Qatar National Bank (QNB) expects a significant increase in capital flow towards emerging markets in the coming quarters, if global financial conditions witness an easing on the back of rising confidence about the continued decline in inflation in the United States of America.
The bank confirmed in its weekly report that the steadfastness of these markets supports capital flows, as flows remained steadfast in the face of strong repricing operations in US Treasury bond yields, and this was supported by the expected shift in expectations regarding growth differences between the United States and emerging markets, and the beginning of the manufacturing cycle. Expansive globalism, strong fundamentals.
The report indicated that the current year began with a positive outlook for the performance of emerging markets in 2024, as the transition to easing monetary policy, which was adopted by the US Federal Reserve late last year, when advance directives were provided to reduce interest rates for the first time, led to a rise in investor sentiment on… At the global level, this matter, along with the steadfastness of global growth rates and the rapid decline in inflation rates, led to a change in the risk-aversion behaviors that were prevalent in 2022 and part of 2023.
He added, this positive economic background pushed global capital towards it, and according to the Institute of International Finance, non-resident portfolio flows to emerging markets, which represent the shares of foreign investors in local public assets, witnessed a significant shift from negative to positive territory in late 2023, and these flows led To the market recovery reflected in the strong rise in yields across various asset classes from the lows recorded in October 2023, including gains of 17.6 percent in stocks (MSCI Emerging Markets Index), and 13.9 percent in bonds (JPMorgan Global Bond Index emerging markets).
Despite negative inflation-related surprises, strong flows and returns persisted even after a significant revision in expectations associated with the Federal Reserve’s move to ease monetary policy. Expectations of a 2024 interest rate cut were reduced by nearly 200 basis points to less than 50 basis points, and a repricing of yields would American capital attracts capital from outside emerging markets to the United States or other developed markets, but the result is still different this time so far.
The report identified 3 main factors that support relatively high flows to emerging markets even in light of the significant increase in US Treasury bond yields, including: the expected trend of growth differences and the initial recovery in the global manufacturing sector, and the general improvement in macroeconomic imbalances in emerging markets, as well as the credibility of their policies. Economic.
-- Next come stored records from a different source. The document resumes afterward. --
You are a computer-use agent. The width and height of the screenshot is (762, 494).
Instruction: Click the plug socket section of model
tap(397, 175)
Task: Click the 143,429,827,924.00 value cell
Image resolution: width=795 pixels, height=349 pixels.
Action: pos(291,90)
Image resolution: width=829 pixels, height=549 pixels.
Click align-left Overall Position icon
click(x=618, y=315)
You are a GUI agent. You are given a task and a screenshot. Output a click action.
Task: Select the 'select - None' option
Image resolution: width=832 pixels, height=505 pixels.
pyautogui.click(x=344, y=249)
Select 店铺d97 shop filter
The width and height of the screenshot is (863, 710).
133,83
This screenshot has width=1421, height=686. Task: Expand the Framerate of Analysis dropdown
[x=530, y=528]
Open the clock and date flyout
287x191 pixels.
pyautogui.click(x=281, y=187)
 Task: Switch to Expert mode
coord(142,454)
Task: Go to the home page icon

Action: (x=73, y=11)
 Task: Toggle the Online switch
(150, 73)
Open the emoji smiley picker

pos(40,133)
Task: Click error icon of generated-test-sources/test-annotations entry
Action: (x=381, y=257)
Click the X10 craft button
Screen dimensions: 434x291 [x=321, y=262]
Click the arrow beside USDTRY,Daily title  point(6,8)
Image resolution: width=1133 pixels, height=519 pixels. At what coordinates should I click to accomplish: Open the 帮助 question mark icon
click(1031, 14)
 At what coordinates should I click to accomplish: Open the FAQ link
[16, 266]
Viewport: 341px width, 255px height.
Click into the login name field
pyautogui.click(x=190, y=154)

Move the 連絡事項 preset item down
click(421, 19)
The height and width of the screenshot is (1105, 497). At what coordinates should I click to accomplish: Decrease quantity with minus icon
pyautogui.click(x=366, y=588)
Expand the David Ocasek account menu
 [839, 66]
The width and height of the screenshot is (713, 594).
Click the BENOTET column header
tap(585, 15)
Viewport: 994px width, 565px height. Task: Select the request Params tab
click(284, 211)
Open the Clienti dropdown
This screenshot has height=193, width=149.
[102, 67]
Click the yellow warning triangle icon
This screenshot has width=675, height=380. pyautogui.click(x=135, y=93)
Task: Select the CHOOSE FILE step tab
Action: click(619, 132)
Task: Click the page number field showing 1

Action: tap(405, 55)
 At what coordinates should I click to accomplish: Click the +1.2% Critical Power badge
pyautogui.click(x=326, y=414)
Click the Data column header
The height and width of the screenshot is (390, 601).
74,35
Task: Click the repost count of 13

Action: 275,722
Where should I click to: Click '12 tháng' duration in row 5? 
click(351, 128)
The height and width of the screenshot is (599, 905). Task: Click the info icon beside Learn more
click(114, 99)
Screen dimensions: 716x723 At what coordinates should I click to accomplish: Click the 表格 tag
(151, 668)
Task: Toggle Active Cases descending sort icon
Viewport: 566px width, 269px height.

First, it seems that the period of unexpected superiority in the economic performance of the United States has begun to shrink or change completely, and this is evident in the recent movements of the Citi Economic Surprises Index. Since the beginning of this year, for the first time, data surprises have become more positive at the global level and to a lesser extent in the United States. This indicates an imminent adjustment in growth expectations, which will favor emerging markets over the United States, and the stronger relative economic performance in emerging markets should lead to more foreign capital flowing towards them.
Secondly, the manufacturing sector is expected to be more supportive of emerging markets and the global economy excluding the United States in the coming months. After the stagnation of the global manufacturing sector, which was deep and continued for a long period since 2022, a positive shift towards expansion has begun. The global manufacturing sector purchasing managers’ index reached its lowest level in July 2023 and then improved, and activity turned into an expansion phase since February 2024.